“No Shred of Evidence” by Charles Todd is a story centered around Scotland Yard Detective Ian Rutledge. This story is definitely plot driven, plunging Rutledge into the world of upper class societal families. With vivid depictions of England during the 1920s readers will feel as if they are taken back in time.
The basic premise of the plot has the entire “murder case” resting upon one eyewitness statement. It becomes a “he said, she said” story when Bradford Trevose accuses four women of murder. They vehemently deny the accusation, insisting that they attempted to rescue a man who called for help as his boat started to sink.
Rutledge is called in to investigate while navigating the concerns and influence of the families of the women, all drawn from England’s upper class, including Kate Gordon. She is someone from his past, last seen six years earlier, who was in love with him.
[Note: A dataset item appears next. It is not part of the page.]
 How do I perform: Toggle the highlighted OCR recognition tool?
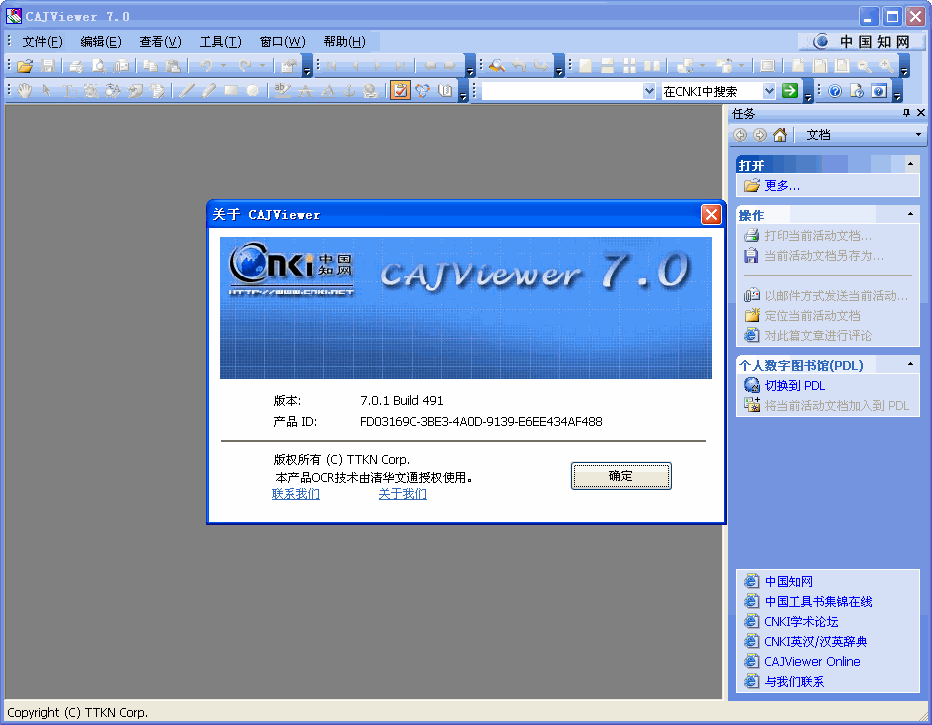point(399,89)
“Ian is not the bachelor type and wants to be married,” the Todds said. “We suggest things and he sometimes look at us like we are crazy. We will just have to wait and see what happens.”
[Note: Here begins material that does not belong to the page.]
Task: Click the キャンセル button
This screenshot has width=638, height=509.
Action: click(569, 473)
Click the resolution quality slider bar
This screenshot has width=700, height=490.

The second half of the novel spins a sub-plot in the story. Trying to remain neutral he must untangle this mystery and find the real killer. But his job is made more complicated since it appears there is “No Shred of Evidence” to clear the accused. But after a second assault, Rutledge’s inquiry takes an unexpected turn. This nameless killer seems to be invisible to both the local police and townspeople. With slim clues his investigation begins to go in a different direction.
“We’ve always liked to write about a period when a policeman had to detect, to actively work at finding the truth, rather than looking to the lab to support his suspicions,” the Todds said. “This is harder work for us, but more challenging too. Rutledge has been very good at realizing that an inquiry going nowhere might actually mean that there is another possibility that isn’t obvious enough on the surface to be explored.”
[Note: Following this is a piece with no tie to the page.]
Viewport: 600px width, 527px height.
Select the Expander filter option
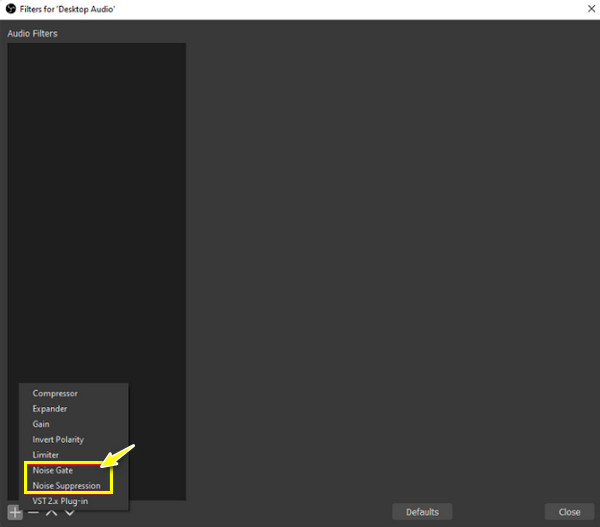coord(50,409)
Readers are able to understand the time period compared to modern times. The authors explore how perception and someone’s personal agenda can influence their eyewitness story. A very interesting part of the story is how Detective Rutledge must use his skills to sort out the facts without the benefit of the DNA tools of today.
Another emphasis of the time period is how women were regarded. Was the eye- witness’ story believed over the four women because he was a male? It appears women were supposed to be seen, but not heard. They had to follow certain rules and never protest.
As with all their books there are a few scenes about the War. These descriptions allows for a comparison between today’s wounded warriors and those in World War I. The thought-provoking quote tells the story of the wounded, “Shattered bodies, burned or broken or gassed, bloody bandages, so much pain.”
“No Shred of Evidence” tells how an act of mercy turns into a disaster for the four women who tried to be heroes. All of Rutledge’s detective skills are needed to solve the mystery behind a man’s death. Readers are given clues throughout the book as they attempt to put the pieces together with Rutledge.